The easiest way of doing this is through publicly accessible registers of beneficial ownership.

Business figures, such as Richard Branson, Arianna Huffington, and Mo Ibrahim, have called on world leaders to tackle the problem. Following the Panama Papers revelations, law enforcement figures have also joined the calls for greater company transparency. This includes Patrick Fallon Jr., head of the FBI’s financial crimes unit. British Prime Minister David Cameron has also been a big champion of greater transparency. In 2013 he argued that public access to beneficial ownership information would be better for authorities tracking down wrongdoers, better for companies trying to understand whom they’re trading with, and better for developing countries trying to collect taxes.

The good news is that there has already been some progress. Starting in June, U.K. companies will have to publicly disclose information on who really owns and controls them. The European Union has passed legislation requiring member states to create central registers of the real owners of companies and provide access to the public if they can show a “legitimate interest.” Countries such as the Netherlands (and of course the U.K.) have promised to go further and make these new registers fully accessible to the public.

In 2014, the G20 heads of state agreed to a set of high-level beneficial ownership principles that stopped short of recommending public registers, but at least put the issue on the political agenda. (Although a review by Transparency International of whether G20 countries are living up to their commitments makes for depressing reading.)

On top of countries taking action, there are some useful attempts at transparency in more specific contexts. For example, the Extractives Industry Transparency Initiative, the global body that promotes good governance of natural resources, has agreed that companies that get natural resource concessions will have to publish their beneficial ownership information. The World Bank is exploring how to publish information about the real owners of companies that participate in Bank-financed contracts. And a group of organizations is considering how to create a global, open source beneficial ownership register.

Despite all of this, there are two big gaps where progress has been glacial: the tax havens and the United States.

Since the Panama Papers scandal broke, Cameron has come under increasing pressure to force the tax havens linked to the U.K. to open up. This is because British territories are home to more than half of the shell companies created by Mossack Fonseca. The havens have resisted calls for greater transparency, reportedly even refusing to meet with U.K. ministers. Cameron has a perfect opportunity to raise the pressure when he hosts an international anti-corruption summit in London in May.

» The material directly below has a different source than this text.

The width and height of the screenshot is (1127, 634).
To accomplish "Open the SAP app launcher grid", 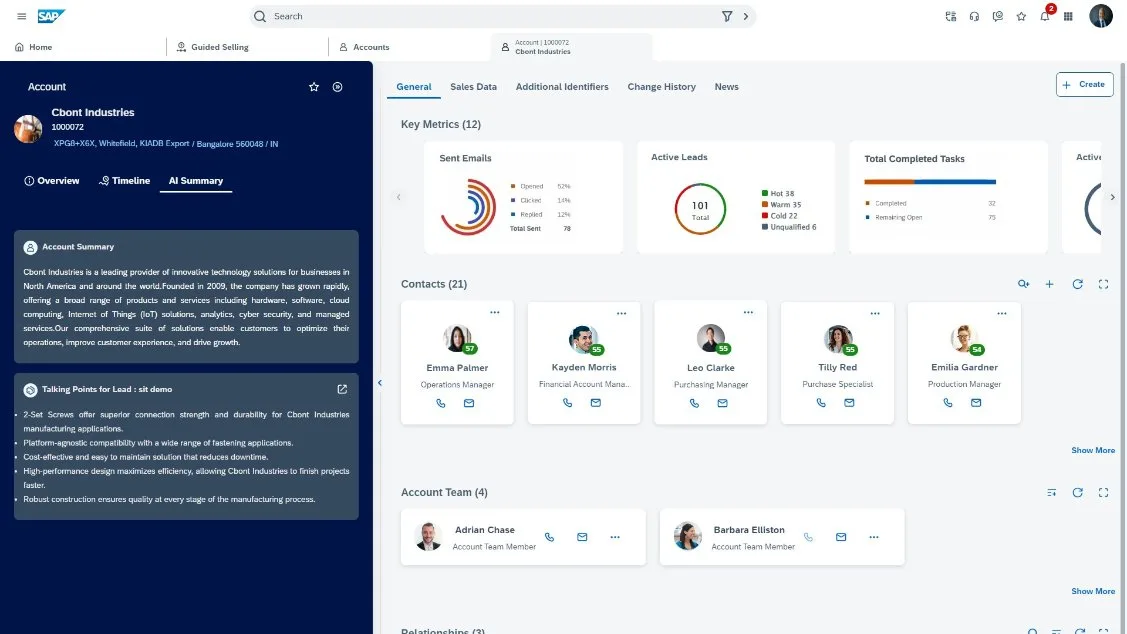I will click(1066, 16).
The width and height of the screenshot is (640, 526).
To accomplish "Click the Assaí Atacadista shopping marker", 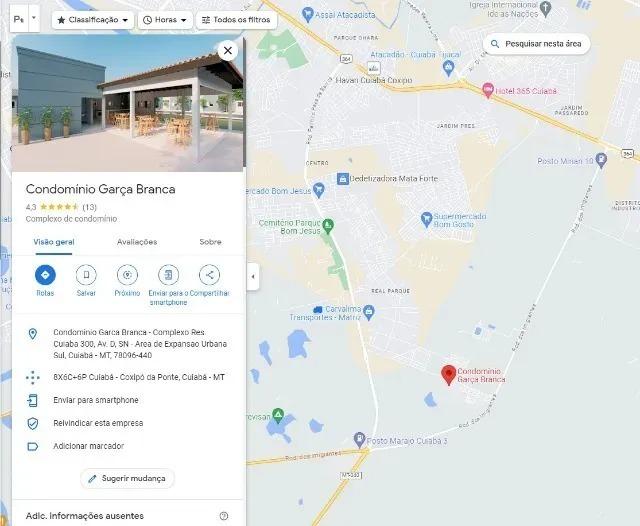I will click(307, 15).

In the United States, there are also moves to try to collect more information on corporate ownership. Barack Obama, then a senator, supported legislation to deal with the problem in 2008. This bill was stymied due to opposition from the states and powerful lobby groups, including the American Bar Association and the Chamber of Commerce.

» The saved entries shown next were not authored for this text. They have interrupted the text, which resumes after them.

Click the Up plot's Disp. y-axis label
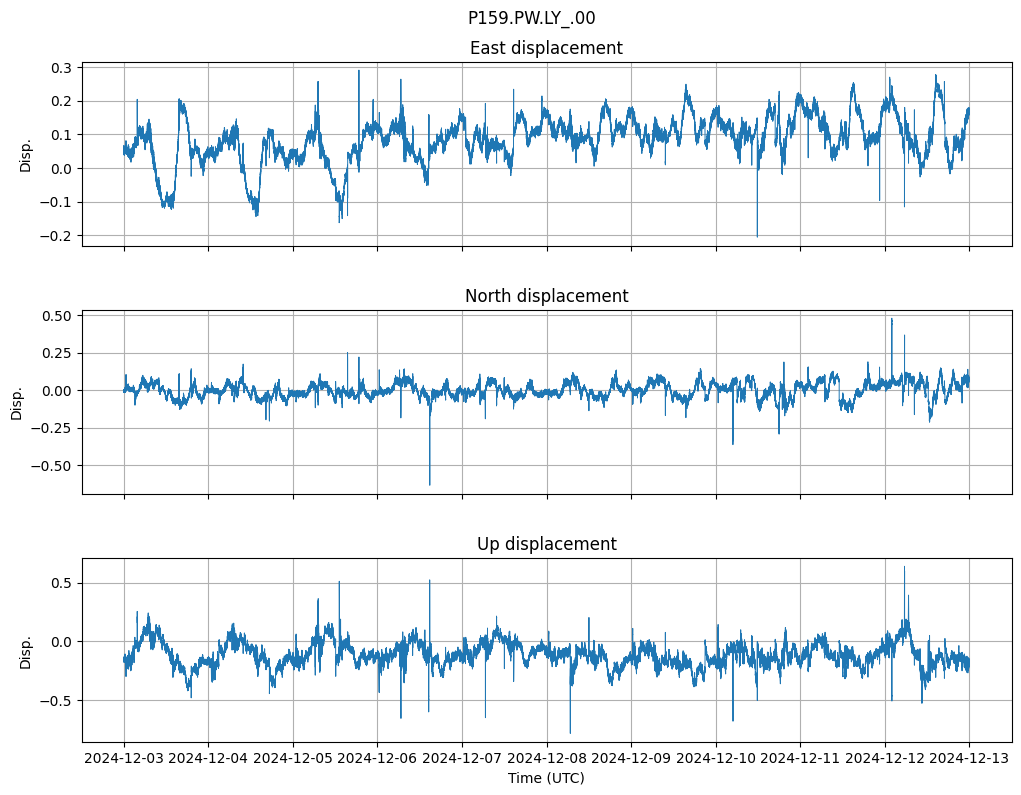 click(26, 651)
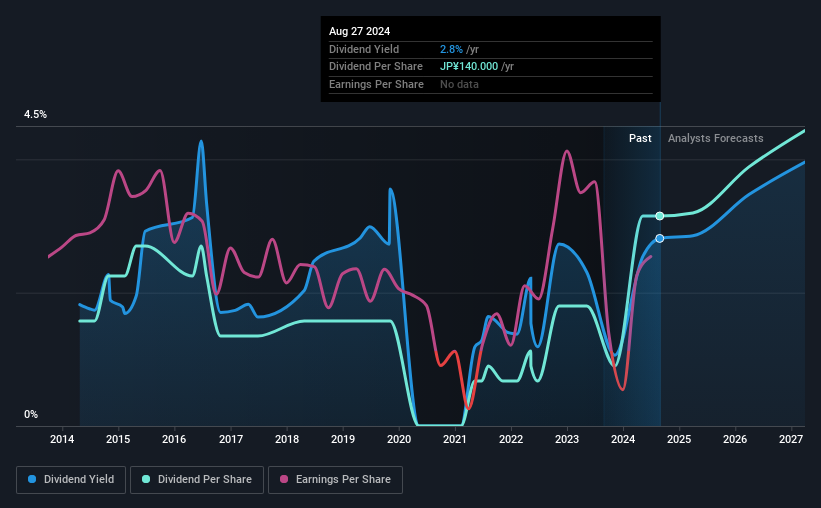This screenshot has width=821, height=508.
Task: Select the teal data point marker on the chart
Action: click(660, 216)

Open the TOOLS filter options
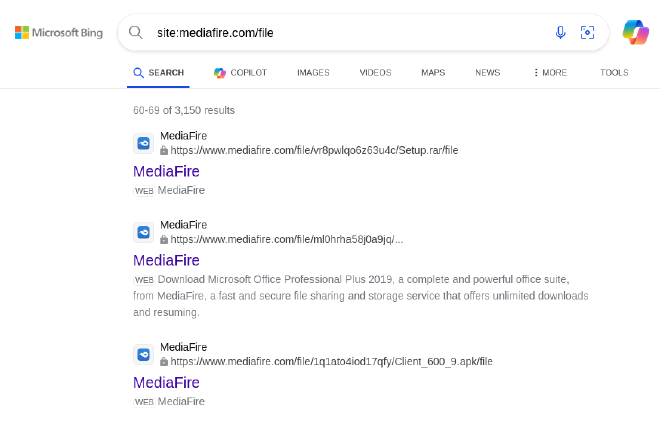coord(614,72)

A bipartisan bill introduced in February marks another attempt to bring greater transparency to who really owns U.S. companies by ensuring that ownership information is, at the very least, collected and available to law enforcement. Introducing the bill, Rep. Maloney (D-N.Y.) said, “Our legal system should not protect the rights of bad people to do bad things in secret.”

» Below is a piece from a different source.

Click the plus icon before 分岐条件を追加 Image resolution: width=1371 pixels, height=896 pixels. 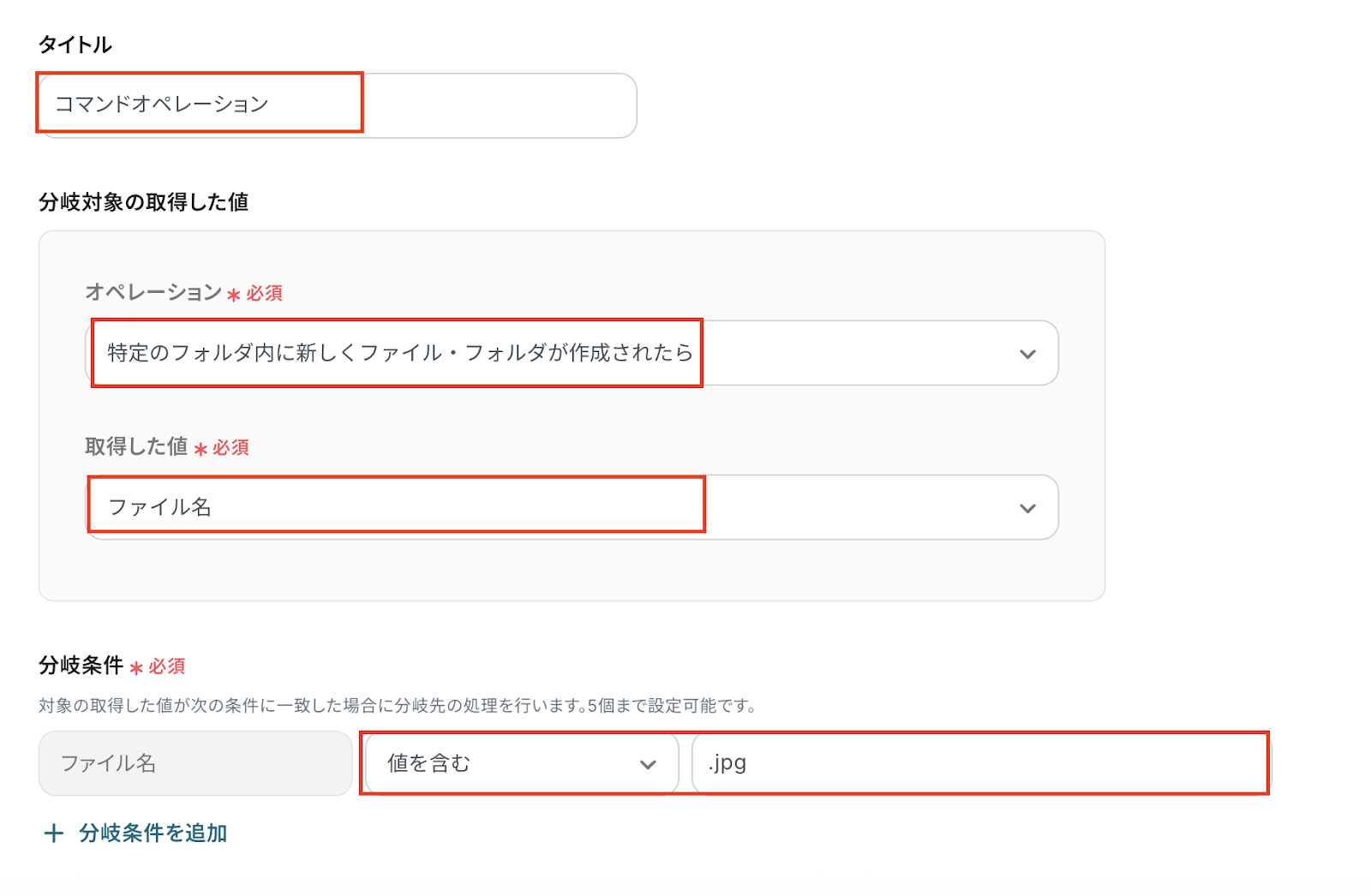tap(54, 833)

The White House is also reportedly close to issuing a final regulation that would require banks to identify customers hidden behind shell companies. Previous drafts have been weak, but it’s a step in the right direction.

The Panama Papers leak has sparked a global debate about the ability of crooks and others to hide their assets and identities behind anonymous companies. While anger is mounting about the role of tax havens, the U.S. peddles just as much corporate secrecy as the offshore world — if not more. The time has never been better for politicians to take action — both in the tax havens and in major countries such as the United States.

In the photo, activists in Berlin on April 13, 2016, throw fake money into the air while demanding greater transparency.